I was watching a friend making a coffee a couple of days ago and everything was going swimmingly well. The grind looked good and smelt sensational (a Panamanian Gesha he’d sourced from the US). The kettle had been turned off well before boiling and our mugs were ready and waiting.
Two and a half scoops of the grounds into the AeroPress, water drizzled nicely around the grind up to 2.5, and a good stir of around 10 seconds.
In goes the plunger and we’re off and running (yes, this was the morning after the Melbourne Cup and we were really looking forward to a coffee!).
Hold on! What about the bloom?!
A 10 second stir is probably not enough to cover blooming as well and I mentioned this just as Dan was starting to plunge. Bad idea to interrupt someone in mid plunge. Dan took the pressure off the plunger and, in a moment of madness, actually started to lift it back out of the chamber. He wanted to let the brew air a bit and he is new to AeroPress, so exposing the brew seemed like a good idea. Uhuh.

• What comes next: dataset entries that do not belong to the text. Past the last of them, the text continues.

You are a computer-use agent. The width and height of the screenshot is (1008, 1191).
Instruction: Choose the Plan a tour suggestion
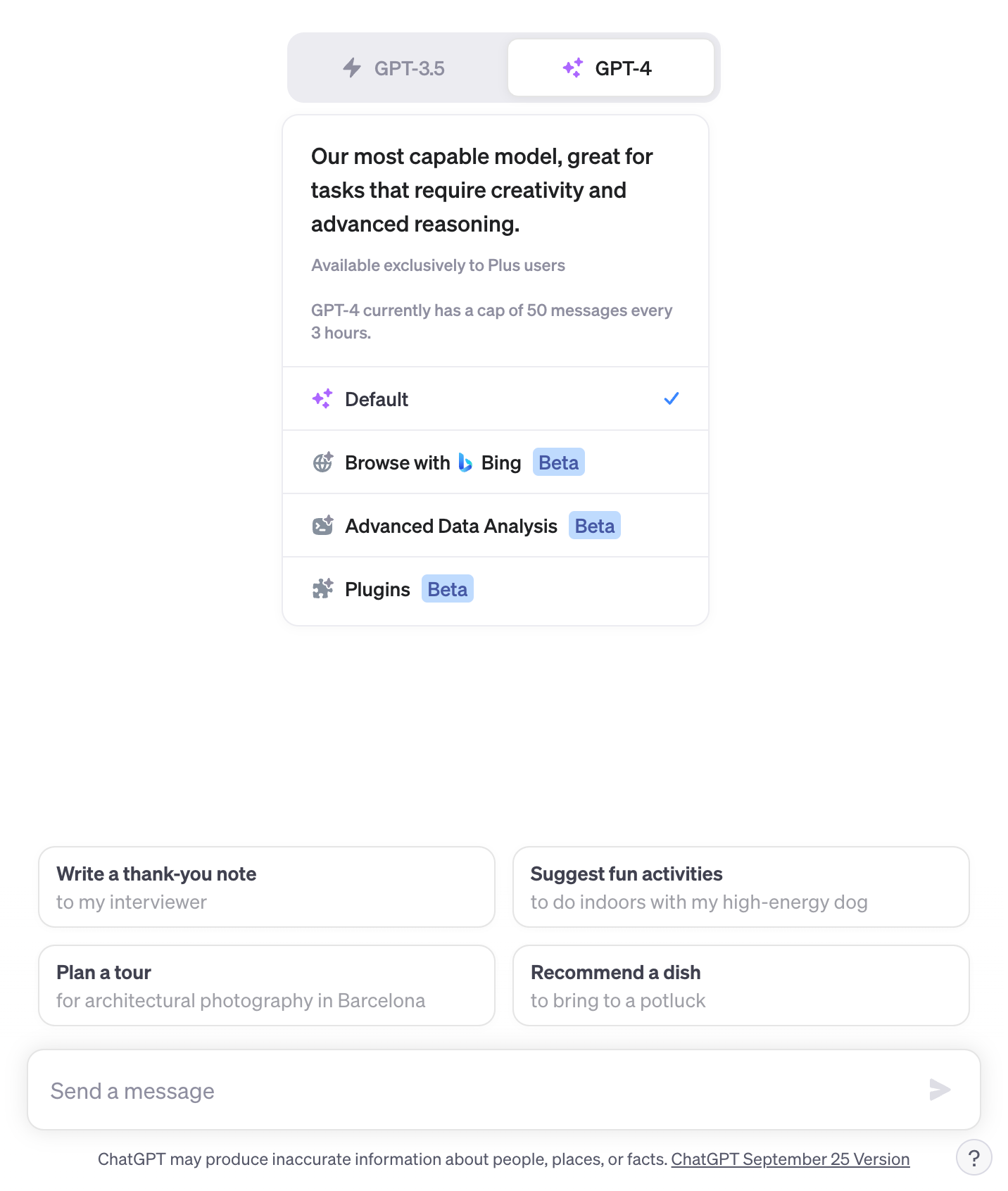point(266,985)

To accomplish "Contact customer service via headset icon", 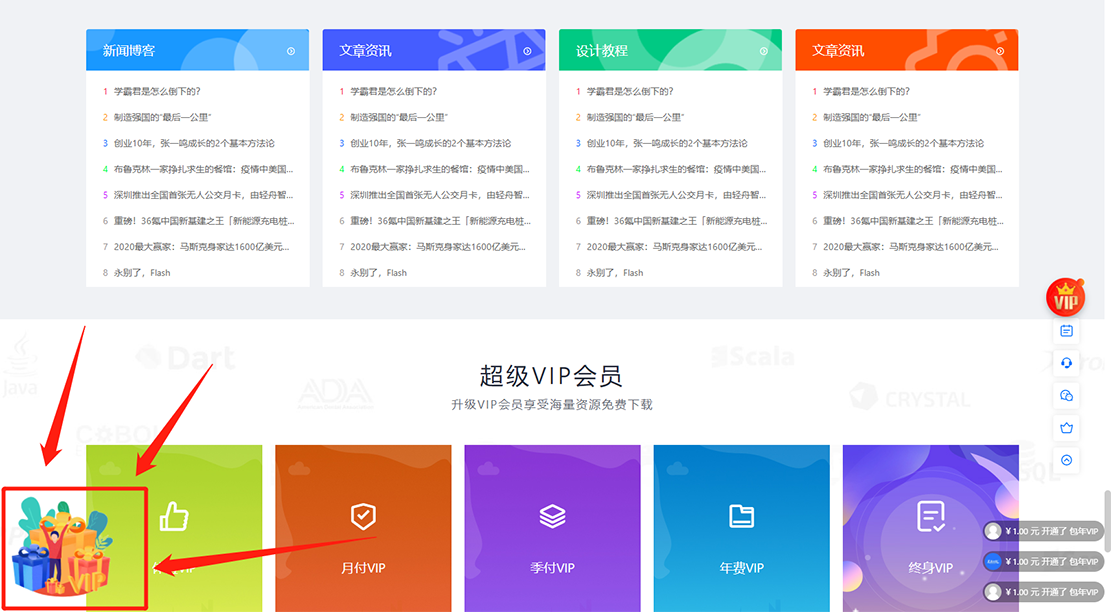I will click(1066, 363).
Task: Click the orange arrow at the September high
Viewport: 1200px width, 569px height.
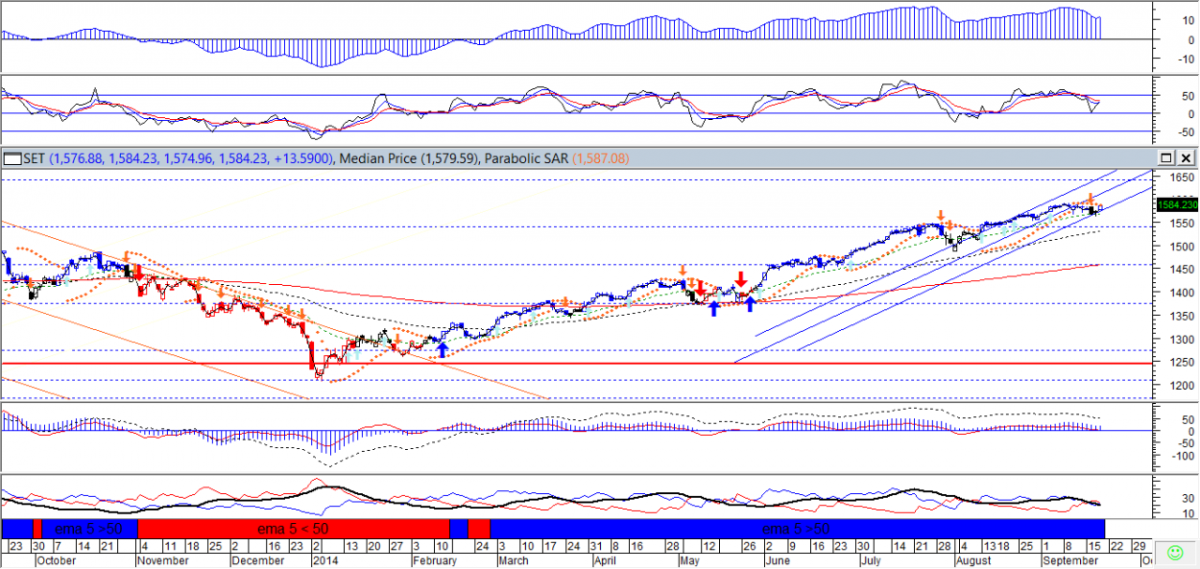Action: tap(1090, 199)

It was just a momentary pull back so he continued with the plunge and everything seemed okay. He transferred half of the brew to my cup and topped up the cups with more water for a couple of nice Americana’s and we took them out to the patio.
Lovely tasting coffee. Quite aromatic and floral. Nice job Dan!

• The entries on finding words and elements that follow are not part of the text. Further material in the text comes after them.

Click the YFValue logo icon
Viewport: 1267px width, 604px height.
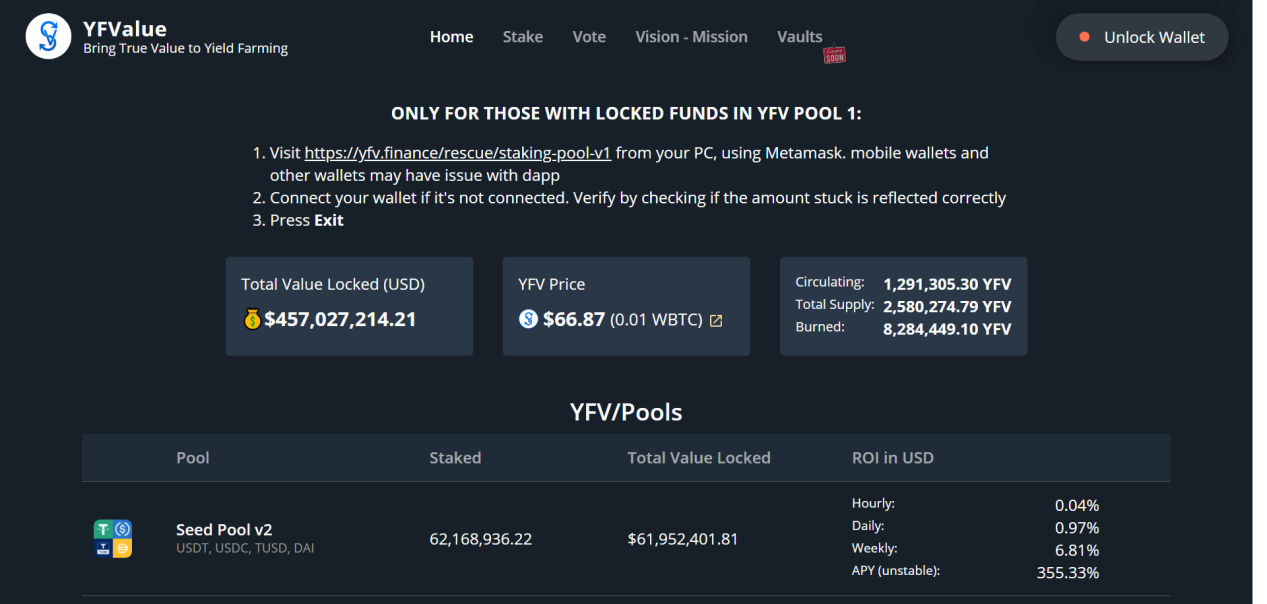point(48,37)
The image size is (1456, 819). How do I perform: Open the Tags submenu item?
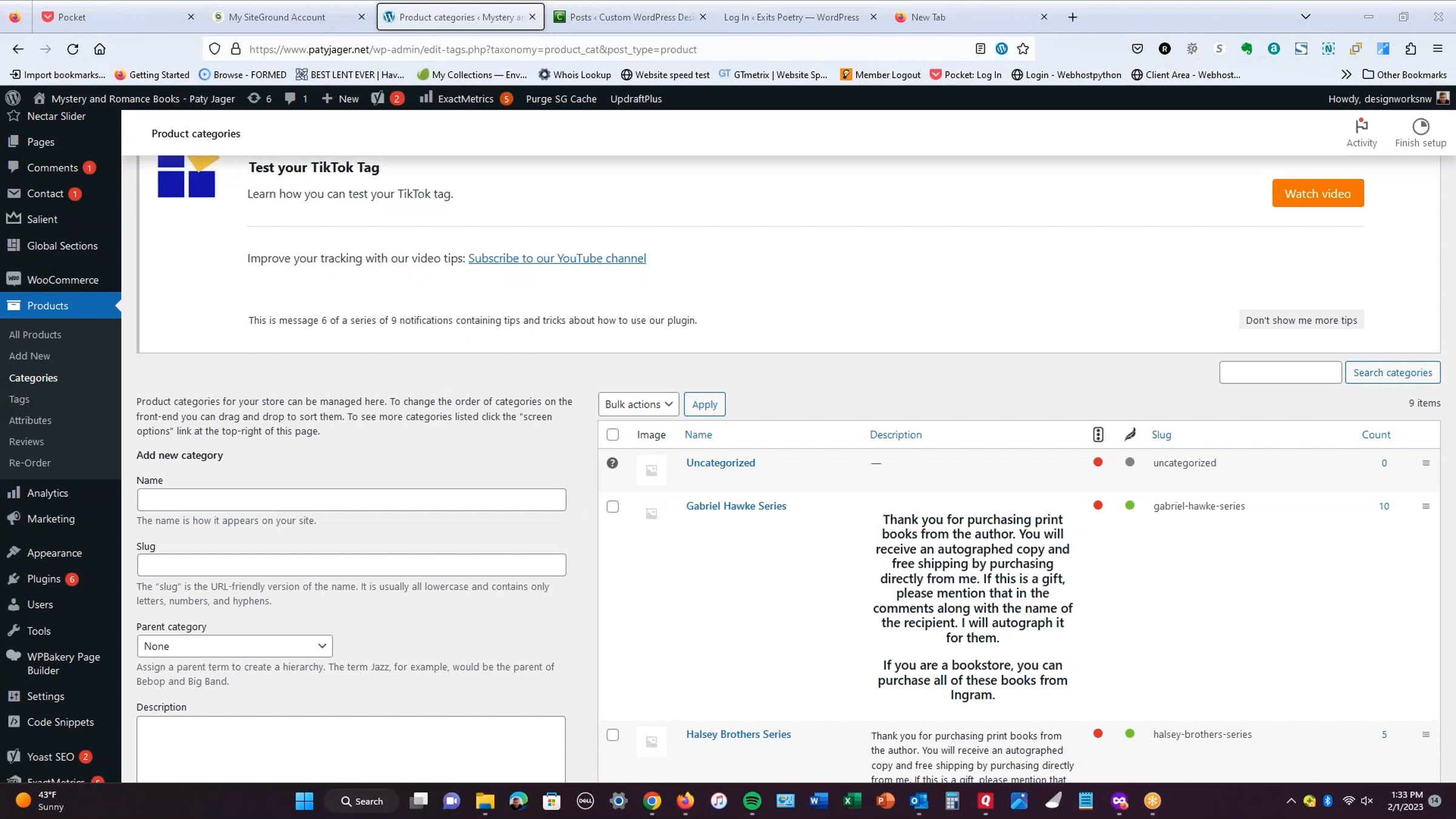pos(19,399)
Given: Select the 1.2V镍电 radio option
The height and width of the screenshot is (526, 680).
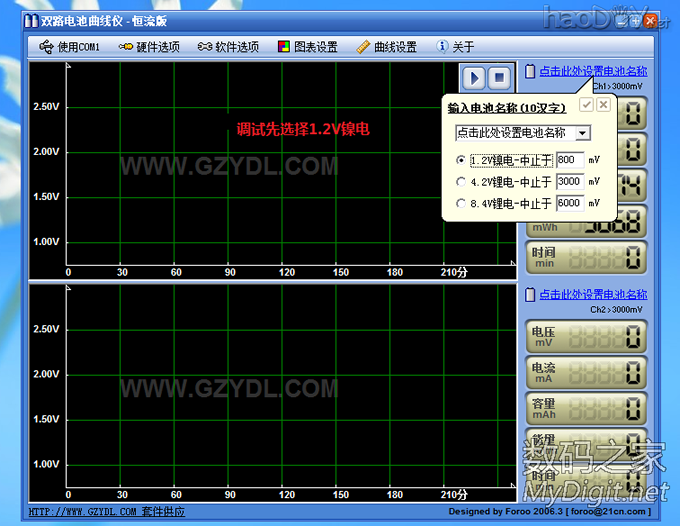Looking at the screenshot, I should click(460, 160).
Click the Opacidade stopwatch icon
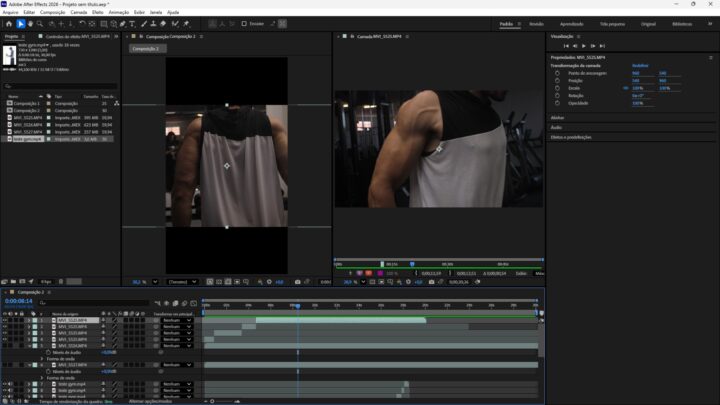 click(x=559, y=102)
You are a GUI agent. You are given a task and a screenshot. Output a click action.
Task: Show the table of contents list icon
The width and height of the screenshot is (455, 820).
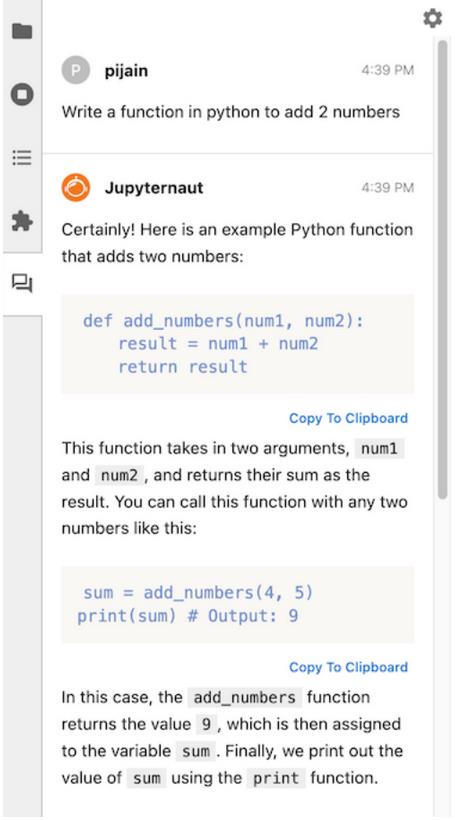pos(22,157)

Well, he hit his dregs before I hit mine and copped a mouthful of grind. Urgghh! Out to the fire pit to empty his mouth.
My cup wasn’t too bad as the transfer seems to have left the worst of the grind behind in his cup. Yes, his cup was pretty bad. We went and took the filter cover off the chamber and the problem was exposed – the filter had lifted when Dan did the little pull back, just enough to let a sizeable amount of the grind through to his cup when he continued the plunge.
The lesson was very clear. Once you start the plunge there’s no coming back. Let the plunger rest if it gets difficult to push, but never pull back. Unless you like a mouthful of grind to finish your coffee.